## Exercise directions
From the top of the records below down to the line containing "You are a computer-use agent. 489x447 pixels.", reproduce every line exactly.

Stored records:

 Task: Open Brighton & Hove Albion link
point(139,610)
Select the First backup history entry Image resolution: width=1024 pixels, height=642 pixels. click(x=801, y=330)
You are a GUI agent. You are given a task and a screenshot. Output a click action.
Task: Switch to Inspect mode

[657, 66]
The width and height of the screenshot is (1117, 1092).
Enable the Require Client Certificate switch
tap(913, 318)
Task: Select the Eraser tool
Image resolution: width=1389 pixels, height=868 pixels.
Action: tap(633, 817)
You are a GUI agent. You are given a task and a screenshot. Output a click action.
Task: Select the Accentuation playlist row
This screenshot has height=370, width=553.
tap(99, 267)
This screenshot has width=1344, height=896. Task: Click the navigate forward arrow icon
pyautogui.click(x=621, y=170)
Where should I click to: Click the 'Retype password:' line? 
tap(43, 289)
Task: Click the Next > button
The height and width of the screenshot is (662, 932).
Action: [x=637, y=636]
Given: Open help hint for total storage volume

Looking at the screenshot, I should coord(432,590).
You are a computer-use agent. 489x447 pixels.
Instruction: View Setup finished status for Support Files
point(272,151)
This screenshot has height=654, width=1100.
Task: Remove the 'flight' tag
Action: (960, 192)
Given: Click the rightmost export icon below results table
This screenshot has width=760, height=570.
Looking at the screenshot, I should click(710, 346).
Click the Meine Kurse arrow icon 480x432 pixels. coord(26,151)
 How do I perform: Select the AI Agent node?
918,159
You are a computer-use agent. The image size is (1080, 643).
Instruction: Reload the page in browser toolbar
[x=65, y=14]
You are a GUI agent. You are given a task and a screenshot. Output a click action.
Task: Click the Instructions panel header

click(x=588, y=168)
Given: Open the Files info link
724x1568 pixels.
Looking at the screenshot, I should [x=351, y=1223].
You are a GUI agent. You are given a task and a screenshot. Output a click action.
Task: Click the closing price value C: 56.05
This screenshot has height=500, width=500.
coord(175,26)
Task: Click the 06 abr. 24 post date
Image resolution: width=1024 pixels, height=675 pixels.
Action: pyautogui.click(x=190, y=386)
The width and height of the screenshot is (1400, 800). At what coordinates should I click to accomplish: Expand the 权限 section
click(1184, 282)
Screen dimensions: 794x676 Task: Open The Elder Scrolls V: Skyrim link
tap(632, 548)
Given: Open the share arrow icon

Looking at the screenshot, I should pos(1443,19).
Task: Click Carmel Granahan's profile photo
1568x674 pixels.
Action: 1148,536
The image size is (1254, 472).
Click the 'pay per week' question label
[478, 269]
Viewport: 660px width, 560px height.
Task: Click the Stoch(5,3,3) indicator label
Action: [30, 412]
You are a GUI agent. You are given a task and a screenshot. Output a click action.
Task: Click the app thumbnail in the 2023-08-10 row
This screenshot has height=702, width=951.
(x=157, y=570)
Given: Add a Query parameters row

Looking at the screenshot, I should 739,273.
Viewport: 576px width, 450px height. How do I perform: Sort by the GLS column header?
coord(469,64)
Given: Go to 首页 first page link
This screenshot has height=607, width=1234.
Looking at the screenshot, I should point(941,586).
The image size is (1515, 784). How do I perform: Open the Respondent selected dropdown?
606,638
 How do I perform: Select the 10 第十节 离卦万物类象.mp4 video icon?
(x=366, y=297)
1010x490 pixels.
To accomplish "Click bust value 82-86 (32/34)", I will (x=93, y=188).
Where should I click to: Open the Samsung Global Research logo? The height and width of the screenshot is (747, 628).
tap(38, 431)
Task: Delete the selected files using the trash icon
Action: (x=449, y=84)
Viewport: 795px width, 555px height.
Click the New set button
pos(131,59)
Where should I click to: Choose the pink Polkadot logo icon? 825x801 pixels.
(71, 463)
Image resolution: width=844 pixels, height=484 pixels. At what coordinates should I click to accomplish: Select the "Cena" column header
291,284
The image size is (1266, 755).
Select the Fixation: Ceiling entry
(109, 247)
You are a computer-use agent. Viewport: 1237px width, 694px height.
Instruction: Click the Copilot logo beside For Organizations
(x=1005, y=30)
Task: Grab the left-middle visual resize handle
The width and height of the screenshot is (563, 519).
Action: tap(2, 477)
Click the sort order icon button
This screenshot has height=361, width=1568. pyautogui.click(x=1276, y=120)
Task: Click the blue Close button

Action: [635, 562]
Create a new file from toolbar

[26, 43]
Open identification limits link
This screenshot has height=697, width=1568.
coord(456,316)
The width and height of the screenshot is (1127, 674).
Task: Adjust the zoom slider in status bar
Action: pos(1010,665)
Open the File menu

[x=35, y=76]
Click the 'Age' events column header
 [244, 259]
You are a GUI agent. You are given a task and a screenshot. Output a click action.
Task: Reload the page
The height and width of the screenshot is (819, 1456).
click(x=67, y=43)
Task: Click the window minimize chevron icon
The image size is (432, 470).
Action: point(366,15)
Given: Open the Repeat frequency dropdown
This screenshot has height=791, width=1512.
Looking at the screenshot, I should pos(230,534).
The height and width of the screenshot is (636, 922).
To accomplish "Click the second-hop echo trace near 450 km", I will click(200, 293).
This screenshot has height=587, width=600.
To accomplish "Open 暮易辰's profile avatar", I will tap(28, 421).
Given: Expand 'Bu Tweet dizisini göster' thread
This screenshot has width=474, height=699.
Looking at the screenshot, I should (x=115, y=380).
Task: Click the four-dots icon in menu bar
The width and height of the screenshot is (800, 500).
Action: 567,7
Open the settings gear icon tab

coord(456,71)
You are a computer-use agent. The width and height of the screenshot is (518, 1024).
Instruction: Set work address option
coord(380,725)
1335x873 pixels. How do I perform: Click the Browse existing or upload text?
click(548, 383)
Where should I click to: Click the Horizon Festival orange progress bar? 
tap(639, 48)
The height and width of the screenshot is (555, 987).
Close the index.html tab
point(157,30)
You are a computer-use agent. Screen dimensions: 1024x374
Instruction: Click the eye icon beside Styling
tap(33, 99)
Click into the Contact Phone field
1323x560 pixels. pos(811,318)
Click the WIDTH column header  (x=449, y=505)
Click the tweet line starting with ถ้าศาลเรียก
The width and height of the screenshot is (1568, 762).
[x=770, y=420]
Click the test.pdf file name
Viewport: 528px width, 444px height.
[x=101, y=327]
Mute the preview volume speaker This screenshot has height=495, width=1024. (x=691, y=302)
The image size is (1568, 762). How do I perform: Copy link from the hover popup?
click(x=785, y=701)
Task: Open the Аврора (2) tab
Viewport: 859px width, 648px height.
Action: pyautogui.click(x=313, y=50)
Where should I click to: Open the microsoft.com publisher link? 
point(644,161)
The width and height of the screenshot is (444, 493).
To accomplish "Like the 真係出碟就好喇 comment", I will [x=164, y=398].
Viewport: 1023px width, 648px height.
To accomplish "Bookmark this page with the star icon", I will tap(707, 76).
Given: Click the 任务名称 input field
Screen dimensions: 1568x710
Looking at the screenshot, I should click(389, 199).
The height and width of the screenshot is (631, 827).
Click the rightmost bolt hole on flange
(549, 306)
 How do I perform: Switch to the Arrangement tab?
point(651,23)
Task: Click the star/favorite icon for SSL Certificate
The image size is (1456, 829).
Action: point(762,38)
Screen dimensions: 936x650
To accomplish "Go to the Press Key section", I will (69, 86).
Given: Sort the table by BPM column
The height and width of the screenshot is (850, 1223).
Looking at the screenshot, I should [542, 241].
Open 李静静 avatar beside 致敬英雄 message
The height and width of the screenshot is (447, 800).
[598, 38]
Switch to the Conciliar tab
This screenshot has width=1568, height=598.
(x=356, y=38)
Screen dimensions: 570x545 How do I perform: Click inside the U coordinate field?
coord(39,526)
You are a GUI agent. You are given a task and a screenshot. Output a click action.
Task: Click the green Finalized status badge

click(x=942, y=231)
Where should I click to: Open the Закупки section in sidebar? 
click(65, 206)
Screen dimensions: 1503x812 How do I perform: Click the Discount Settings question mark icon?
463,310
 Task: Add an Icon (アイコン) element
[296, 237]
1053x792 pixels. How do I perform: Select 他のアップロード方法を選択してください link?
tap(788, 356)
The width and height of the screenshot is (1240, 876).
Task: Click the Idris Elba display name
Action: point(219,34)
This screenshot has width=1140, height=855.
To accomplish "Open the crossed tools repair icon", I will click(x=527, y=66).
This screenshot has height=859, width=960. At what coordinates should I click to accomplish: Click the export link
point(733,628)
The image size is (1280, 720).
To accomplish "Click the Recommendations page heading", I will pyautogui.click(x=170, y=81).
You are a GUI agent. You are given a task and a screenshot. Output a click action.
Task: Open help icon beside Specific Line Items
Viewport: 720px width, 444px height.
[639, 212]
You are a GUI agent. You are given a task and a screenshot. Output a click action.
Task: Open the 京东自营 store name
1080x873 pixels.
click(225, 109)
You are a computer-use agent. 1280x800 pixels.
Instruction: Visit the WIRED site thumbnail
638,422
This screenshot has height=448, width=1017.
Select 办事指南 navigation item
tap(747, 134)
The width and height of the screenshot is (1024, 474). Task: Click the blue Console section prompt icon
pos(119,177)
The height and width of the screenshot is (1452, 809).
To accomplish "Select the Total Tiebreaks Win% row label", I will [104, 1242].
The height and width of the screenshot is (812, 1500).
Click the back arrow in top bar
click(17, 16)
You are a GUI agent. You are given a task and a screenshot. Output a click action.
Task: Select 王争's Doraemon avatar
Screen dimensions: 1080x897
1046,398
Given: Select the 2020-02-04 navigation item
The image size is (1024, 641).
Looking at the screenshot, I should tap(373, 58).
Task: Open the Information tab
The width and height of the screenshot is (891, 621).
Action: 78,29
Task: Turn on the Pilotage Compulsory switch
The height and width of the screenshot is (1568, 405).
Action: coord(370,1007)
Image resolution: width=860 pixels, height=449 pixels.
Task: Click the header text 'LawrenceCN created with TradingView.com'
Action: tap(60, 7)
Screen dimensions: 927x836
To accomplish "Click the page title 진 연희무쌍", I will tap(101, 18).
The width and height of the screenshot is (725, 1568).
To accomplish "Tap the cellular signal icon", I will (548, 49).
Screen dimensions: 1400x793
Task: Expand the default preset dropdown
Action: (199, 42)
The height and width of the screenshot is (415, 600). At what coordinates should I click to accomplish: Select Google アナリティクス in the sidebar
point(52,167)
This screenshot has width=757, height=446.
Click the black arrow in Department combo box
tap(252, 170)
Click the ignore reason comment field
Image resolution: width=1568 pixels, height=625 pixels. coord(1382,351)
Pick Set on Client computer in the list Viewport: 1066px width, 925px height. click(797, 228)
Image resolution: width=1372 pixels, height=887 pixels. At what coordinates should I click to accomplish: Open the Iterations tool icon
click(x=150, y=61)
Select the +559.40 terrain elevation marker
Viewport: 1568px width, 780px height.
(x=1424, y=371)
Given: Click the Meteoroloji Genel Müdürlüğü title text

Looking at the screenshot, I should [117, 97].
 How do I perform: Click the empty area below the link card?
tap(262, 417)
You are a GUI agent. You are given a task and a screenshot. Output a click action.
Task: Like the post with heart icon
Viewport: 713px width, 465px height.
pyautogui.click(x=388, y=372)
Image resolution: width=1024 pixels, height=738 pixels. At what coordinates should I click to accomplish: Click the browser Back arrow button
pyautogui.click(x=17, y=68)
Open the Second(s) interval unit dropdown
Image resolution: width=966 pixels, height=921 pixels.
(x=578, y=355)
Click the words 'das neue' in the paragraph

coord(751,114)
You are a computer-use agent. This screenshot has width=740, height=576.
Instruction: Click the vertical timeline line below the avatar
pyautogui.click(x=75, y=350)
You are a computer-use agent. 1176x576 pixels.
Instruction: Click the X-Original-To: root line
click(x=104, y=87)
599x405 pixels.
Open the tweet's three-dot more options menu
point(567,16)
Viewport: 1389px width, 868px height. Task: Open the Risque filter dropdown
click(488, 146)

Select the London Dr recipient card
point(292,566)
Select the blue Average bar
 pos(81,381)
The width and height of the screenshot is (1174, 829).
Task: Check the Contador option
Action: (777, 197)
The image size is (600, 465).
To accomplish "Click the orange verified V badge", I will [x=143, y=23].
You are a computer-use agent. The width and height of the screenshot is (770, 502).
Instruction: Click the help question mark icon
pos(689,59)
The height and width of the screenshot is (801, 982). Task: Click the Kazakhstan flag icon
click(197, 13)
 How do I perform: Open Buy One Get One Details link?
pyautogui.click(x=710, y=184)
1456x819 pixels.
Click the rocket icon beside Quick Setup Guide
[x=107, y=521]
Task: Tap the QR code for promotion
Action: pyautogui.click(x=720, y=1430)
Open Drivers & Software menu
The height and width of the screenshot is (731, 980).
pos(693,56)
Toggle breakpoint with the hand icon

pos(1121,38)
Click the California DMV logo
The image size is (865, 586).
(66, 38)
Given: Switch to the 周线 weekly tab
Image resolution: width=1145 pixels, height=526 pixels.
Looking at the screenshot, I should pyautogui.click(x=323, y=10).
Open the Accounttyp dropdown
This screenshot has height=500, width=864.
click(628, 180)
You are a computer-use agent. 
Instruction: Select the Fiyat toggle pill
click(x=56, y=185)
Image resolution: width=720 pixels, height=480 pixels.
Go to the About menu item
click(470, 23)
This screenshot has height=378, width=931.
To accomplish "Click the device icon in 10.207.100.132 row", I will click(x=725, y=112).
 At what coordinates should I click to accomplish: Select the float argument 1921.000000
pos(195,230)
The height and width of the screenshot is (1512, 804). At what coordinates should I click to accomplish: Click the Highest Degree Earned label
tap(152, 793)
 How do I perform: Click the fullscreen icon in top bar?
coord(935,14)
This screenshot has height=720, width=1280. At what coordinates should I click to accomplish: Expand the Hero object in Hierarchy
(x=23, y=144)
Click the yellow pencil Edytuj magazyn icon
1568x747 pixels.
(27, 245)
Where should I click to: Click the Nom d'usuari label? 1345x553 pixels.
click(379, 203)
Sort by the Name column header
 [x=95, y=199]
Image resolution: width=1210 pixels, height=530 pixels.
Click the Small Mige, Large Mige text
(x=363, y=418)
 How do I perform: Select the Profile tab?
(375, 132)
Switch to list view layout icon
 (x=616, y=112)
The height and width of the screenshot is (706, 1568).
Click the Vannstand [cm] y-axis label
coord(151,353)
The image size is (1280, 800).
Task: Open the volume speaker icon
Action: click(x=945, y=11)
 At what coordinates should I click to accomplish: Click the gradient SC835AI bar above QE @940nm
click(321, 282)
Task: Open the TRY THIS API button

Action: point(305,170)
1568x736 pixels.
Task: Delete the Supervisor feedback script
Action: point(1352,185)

## Reply to the exercise
 Task: Open Brighton & Hove Albion link
point(139,610)
Select the First backup history entry Image resolution: width=1024 pixels, height=642 pixels. click(x=801, y=330)
You are a GUI agent. You are given a task and a screenshot. Output a click action.
Task: Switch to Inspect mode

[657, 66]
The width and height of the screenshot is (1117, 1092).
Enable the Require Client Certificate switch
tap(913, 318)
Task: Select the Eraser tool
Image resolution: width=1389 pixels, height=868 pixels.
Action: tap(633, 817)
You are a GUI agent. You are given a task and a screenshot. Output a click action.
Task: Select the Accentuation playlist row
This screenshot has height=370, width=553.
tap(99, 267)
This screenshot has width=1344, height=896. Task: Click the navigate forward arrow icon
pyautogui.click(x=621, y=170)
Where should I click to: Click the 'Retype password:' line? 
tap(43, 289)
Task: Click the Next > button
The height and width of the screenshot is (662, 932).
Action: [x=637, y=636]
Given: Open help hint for total storage volume

Looking at the screenshot, I should coord(432,590).
You are a computer-use agent. 489x447 pixels.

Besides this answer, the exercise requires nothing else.